**Task objective:** Every entry below must be repeated exactly; skip the pictures.

Collection entries:

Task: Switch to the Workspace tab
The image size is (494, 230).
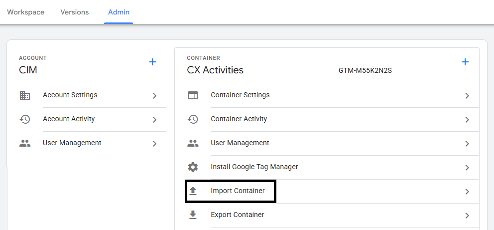Action: tap(25, 12)
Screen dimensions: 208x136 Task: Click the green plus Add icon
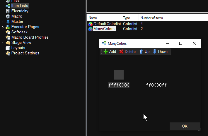click(x=106, y=51)
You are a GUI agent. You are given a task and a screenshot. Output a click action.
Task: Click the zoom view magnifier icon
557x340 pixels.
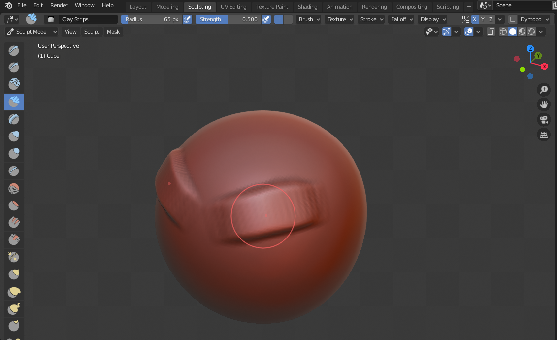click(544, 89)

**Written answer:**
Task: Switch to the Workspace tab
The image size is (494, 230).
Action: tap(25, 12)
Screen dimensions: 208x136 Task: Click the green plus Add icon
click(x=106, y=51)
You are a GUI agent. You are given a task and a screenshot. Output a click action.
Task: Click the zoom view magnifier icon
557x340 pixels.
click(544, 89)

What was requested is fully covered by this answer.